Asagaya Pearl Center has been playing a central role in the community for more than 60 years. With its 700-meter long and elegant main street, which resembles a pearl necklace on maps, this shotengai is studded with history, charm and community spirit. Pearl Center also hosts Asagaya's renowned Tanabata Festival which draws huge crowds every year. Asagaya Tanabata is held in August every year to coincide with Tanabata in the old calendar. With yukata-clad kids and adults, huge papier mache installations along the street and stalls selling lots of goodies for visitors, it's an important day in the festival calendar. Pearl Center is one of the venues of Asagaya Jazz Streets whose festival has taken place since 1995, attracting a lot of jazz fans each year.

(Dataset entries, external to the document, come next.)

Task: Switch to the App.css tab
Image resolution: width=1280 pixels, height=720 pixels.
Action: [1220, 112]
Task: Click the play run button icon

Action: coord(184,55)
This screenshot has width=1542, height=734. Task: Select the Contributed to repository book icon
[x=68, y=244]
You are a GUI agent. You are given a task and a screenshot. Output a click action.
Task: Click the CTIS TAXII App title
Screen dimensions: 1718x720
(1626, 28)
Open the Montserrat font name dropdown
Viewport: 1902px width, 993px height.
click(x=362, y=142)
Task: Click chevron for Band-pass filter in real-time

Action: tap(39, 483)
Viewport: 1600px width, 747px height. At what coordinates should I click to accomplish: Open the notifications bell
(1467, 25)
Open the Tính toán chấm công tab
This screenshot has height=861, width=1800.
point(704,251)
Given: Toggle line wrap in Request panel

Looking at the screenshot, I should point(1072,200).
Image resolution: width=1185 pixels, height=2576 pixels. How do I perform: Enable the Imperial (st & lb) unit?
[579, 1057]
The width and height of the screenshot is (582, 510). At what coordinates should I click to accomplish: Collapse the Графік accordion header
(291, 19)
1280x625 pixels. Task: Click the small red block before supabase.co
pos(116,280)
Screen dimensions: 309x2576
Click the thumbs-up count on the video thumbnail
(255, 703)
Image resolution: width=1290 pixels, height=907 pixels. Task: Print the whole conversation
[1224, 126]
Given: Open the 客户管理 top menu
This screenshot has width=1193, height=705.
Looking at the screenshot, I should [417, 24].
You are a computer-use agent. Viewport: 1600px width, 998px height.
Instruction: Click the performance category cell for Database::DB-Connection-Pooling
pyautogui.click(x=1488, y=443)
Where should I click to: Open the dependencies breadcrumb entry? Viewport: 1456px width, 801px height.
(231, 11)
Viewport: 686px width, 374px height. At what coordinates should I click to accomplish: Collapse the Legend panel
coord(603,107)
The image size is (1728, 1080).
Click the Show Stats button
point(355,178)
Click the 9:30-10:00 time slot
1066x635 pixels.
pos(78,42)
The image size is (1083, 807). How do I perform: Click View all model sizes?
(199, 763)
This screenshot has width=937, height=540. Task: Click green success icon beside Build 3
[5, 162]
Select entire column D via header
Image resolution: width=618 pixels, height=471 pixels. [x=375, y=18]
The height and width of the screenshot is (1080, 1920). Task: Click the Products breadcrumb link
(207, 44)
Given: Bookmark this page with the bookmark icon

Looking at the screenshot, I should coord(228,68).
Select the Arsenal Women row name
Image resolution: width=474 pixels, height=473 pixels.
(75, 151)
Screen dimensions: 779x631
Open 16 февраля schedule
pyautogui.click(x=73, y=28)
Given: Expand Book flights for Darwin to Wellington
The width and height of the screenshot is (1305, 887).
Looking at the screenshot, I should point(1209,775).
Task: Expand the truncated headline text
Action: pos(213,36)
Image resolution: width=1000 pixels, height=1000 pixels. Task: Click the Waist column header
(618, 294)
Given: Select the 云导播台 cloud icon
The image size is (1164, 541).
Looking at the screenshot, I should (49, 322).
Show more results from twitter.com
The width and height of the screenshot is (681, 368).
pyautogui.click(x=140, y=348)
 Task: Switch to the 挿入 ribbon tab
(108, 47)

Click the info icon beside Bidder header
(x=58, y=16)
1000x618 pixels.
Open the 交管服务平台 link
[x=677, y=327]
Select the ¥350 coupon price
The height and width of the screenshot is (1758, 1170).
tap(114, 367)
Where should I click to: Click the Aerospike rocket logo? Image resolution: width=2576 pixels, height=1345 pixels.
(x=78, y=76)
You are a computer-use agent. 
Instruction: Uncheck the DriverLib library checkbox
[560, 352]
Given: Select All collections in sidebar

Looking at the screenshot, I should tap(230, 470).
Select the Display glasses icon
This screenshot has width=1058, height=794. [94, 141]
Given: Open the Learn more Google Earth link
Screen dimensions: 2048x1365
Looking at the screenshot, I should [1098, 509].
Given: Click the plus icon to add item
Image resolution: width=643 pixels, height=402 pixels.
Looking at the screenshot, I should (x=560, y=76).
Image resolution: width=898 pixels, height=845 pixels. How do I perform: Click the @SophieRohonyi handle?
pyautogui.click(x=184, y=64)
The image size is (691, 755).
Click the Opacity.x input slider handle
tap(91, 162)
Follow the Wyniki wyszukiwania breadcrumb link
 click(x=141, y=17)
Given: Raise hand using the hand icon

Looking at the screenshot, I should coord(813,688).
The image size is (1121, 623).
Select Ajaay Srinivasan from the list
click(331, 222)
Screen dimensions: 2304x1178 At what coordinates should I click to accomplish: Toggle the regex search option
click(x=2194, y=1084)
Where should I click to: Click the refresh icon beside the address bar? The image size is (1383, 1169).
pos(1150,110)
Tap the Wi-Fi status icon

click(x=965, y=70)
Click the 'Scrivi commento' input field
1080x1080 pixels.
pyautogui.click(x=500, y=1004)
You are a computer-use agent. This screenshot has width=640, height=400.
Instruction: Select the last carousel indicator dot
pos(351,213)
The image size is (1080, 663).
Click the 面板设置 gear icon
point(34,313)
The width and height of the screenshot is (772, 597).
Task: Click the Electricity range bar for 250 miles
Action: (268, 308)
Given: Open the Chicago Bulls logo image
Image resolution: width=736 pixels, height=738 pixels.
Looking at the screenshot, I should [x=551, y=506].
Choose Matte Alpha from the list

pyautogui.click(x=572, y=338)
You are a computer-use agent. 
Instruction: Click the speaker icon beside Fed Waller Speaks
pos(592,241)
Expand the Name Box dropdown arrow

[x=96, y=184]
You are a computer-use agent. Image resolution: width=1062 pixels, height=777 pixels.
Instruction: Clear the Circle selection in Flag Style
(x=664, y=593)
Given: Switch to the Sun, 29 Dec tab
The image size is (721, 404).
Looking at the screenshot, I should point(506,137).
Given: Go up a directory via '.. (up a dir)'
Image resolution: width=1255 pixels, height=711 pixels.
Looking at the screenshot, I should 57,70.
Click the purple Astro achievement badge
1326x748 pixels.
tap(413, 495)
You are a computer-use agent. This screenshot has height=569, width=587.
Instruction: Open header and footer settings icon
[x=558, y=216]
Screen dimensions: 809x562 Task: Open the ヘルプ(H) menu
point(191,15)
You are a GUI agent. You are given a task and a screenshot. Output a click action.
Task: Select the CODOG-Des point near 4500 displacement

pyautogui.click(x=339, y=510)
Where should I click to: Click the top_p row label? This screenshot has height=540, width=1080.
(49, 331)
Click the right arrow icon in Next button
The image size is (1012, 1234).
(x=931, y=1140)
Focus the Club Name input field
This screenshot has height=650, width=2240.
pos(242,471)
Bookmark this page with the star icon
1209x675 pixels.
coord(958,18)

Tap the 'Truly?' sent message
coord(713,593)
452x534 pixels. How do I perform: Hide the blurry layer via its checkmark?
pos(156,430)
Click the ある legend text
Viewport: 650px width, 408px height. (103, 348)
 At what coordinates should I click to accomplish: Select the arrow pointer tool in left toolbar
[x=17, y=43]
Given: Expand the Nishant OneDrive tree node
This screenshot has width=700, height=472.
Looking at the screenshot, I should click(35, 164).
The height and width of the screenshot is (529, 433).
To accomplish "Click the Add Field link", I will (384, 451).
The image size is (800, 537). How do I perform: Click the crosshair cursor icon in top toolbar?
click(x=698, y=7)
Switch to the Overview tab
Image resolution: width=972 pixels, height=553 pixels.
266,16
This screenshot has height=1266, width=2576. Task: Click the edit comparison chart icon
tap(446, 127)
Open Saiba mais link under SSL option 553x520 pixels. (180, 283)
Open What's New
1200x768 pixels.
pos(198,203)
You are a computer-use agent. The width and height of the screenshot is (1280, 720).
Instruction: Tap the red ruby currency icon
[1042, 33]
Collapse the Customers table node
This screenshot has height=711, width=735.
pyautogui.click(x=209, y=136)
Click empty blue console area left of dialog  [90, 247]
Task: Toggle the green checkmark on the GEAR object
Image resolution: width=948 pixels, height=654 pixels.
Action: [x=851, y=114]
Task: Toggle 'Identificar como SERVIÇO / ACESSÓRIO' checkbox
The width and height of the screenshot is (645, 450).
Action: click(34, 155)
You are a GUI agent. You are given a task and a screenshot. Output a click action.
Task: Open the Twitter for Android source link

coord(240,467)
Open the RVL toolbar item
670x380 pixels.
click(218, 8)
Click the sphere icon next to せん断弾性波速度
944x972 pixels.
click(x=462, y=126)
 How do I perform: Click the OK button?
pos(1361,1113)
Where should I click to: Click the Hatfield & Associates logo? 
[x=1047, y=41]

Peal Center has a huge variety of about 250 shops and services including boulangeries, popular liquor stores, kamaboko stores and sweets stores like Tomoean, Chimoto and Toraya. It also hosts a delicatessen popular with foreign customers and a few mobile phone stores which also help non-Japanese residents and tourists with the complexities of setting up a mobile phone or SIM card. There are also stores dealing in kimono and wagashi (traditional Japanese sweets) which seem to be growing in popularity with foreign guests. A close-knit community with an old-school atmosphere, Pear Center is a welcoming location with an adult atmosphere. Families and children love the peacefulness and charming store owners who have been situated there for decades. Pearl Center serves its community well and with its array of retail and dining opportunities and quaint atmosphere it's no wonder that it's held in the hearts of many Asagaya locals.